This flat, yellow bean native to the Mediterranean basin, has been cultivated since ancient times. A three-hour soaking in water removes a bitter taste. Occasionally eaten roasted as a snack.

Lupin or Lupini Beans are yellow legume seeds of the lupinus genus plant, most commonly the Lupinus luteus or Yellow Lupin, and were once a common food of the Mediterranean basin and Latin America. Today they are primarily eaten as a pickled snack food.

Lupini Beans are commonly sold in a brine in jars (like olives and pickles) and can be eaten by making a small tear in the skin with your teeth and “popping” the seed directly into one’s mouth, but can also be eaten with the skin on. Accomplished lupini eaters learn to fissure the skin by rubbing the bean between forefinger and thumb.

These legumes were popular with the Romans and they spread their cultivation throughout the Roman Empire. Today, Lupini are most commonly found in Mediterranean countries and their former colonies, especially in Portugal, Italy, Brazil, as well as Egypt (where it is part of Sham El Nessim holiday meals), Syria, Lebanon, Jordan, Israel, Palestinian Territories, Turkey , Chicago’s Little Italy and in New York City’s Spanish Harlem, where it is popularly served with beer. In Portuguese the Lupini Beans are known as tremoços, as altramuz (a name derived from Arabic الترمس) in Spain and Argentina, and in Antalya Province, Turkey it is known as tirmis.

These lupins are referred to as sweet lupins because they contain smaller amounts of toxic alkaloids than the bitter lupin varieties.
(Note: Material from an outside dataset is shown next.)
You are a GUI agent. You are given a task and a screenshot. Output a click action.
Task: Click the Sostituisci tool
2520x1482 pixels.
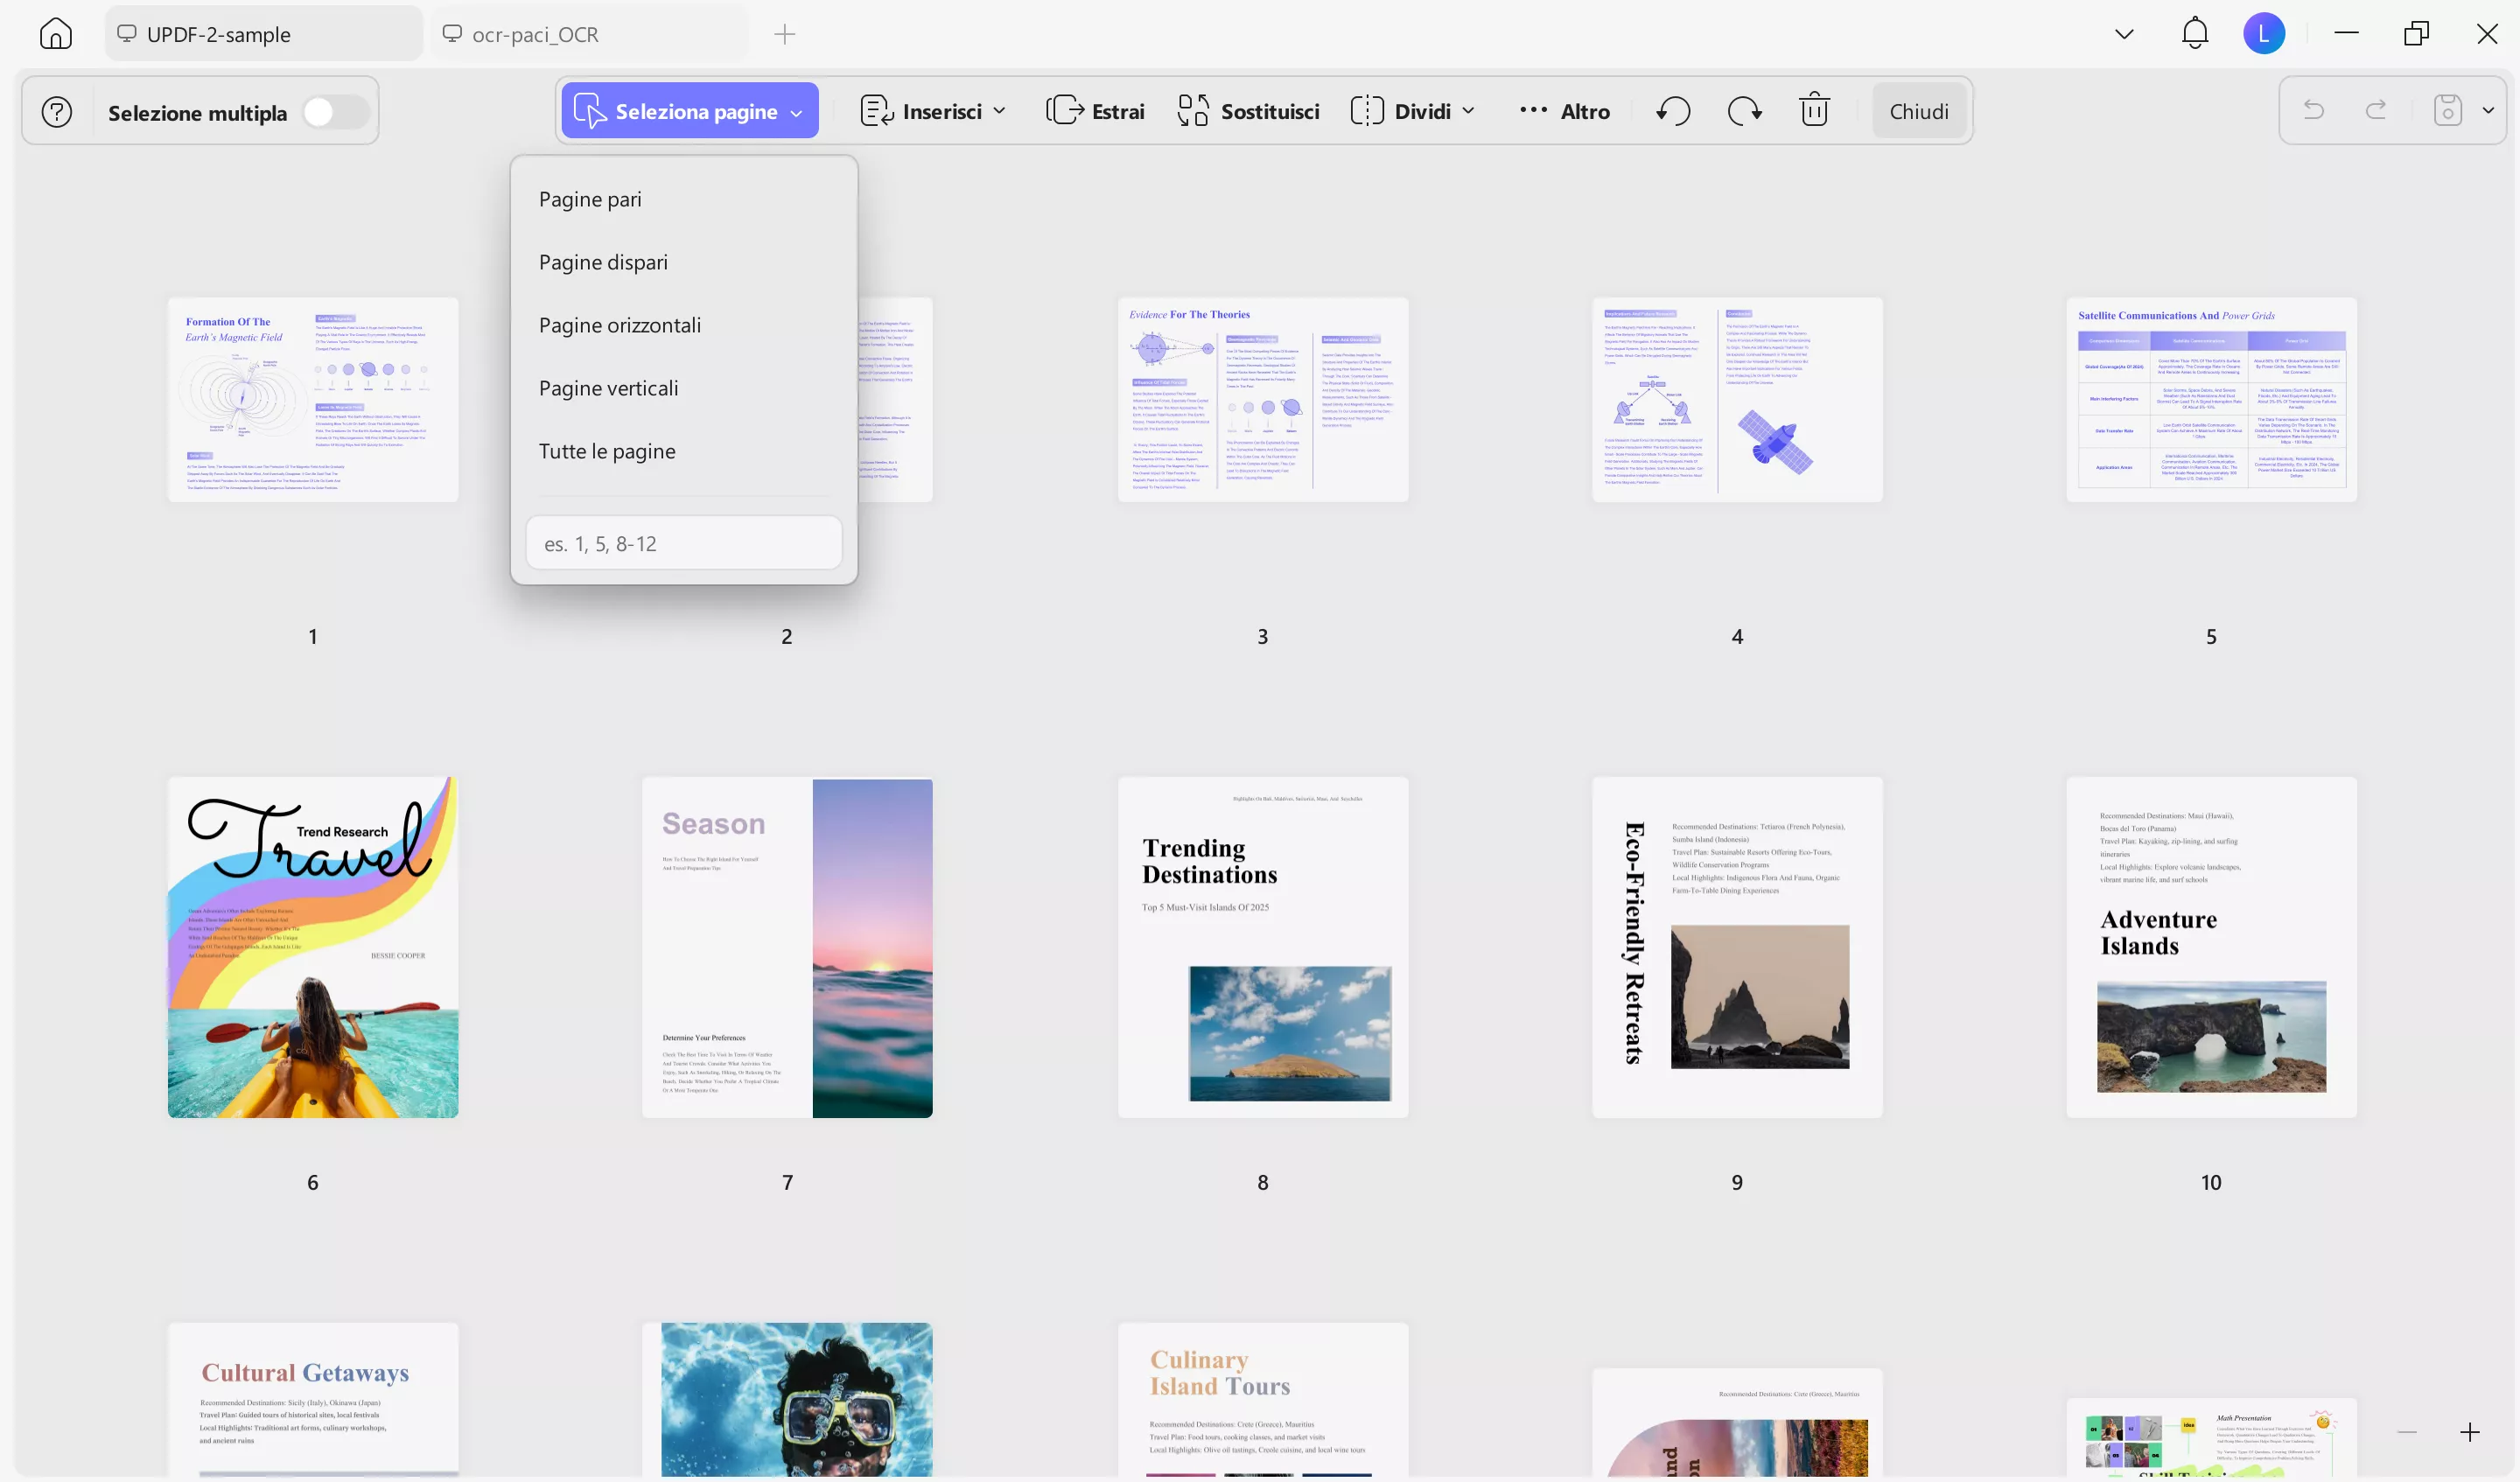click(x=1246, y=110)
Newly bred variants of sweet lupins are grown extensively in Germany; they lack any bitter taste and require no soaking in salt solution. The seeds are used for different foods from vegan sausages to lupin-tofu or baking-enhancing lupin flour. Given that lupin seeds have the full range of essential amino acids and that they, contrary to soy, can be grown in more temperate to cool climates, lupins are becoming increasingly recognized as a cash crop alternative to soy.

Three Mediterranean species of lupin, Blue Lupin, White Lupin and Yellow Lupin (L. luteus) are widely cultivated for livestock and poultry feed. Both sweet and bitter lupins in feed can cause livestock poisoning. Lupin poisoning is a nervous syndrome caused by alkaloids in bitter lupins, similar to neurolathyrism. Mycotoxic lupinosis is a disease caused by lupin material that is infected with the fungus Diaporthe toxica; the fungus produces mycotoxins called phomopsins, which cause liver damage.

Lupins are currently under widespread cultivation in Australia, Europe, Russia, and the Americas as a green manure, livestock fodder and grazing plant, and high protein additive for animal and human foods. In Australia, the danger of cross-pollination of the wild bitter and cultivated sweet low-alkaloid variety is understood to be unacceptable when testing reveals the presence of one bitter bean per hundred sweet beans, and a wide quarantine zone is maintained around lupin-growing croplands to prevent wind-blown wild pollen from having a large influence on crop toxicity.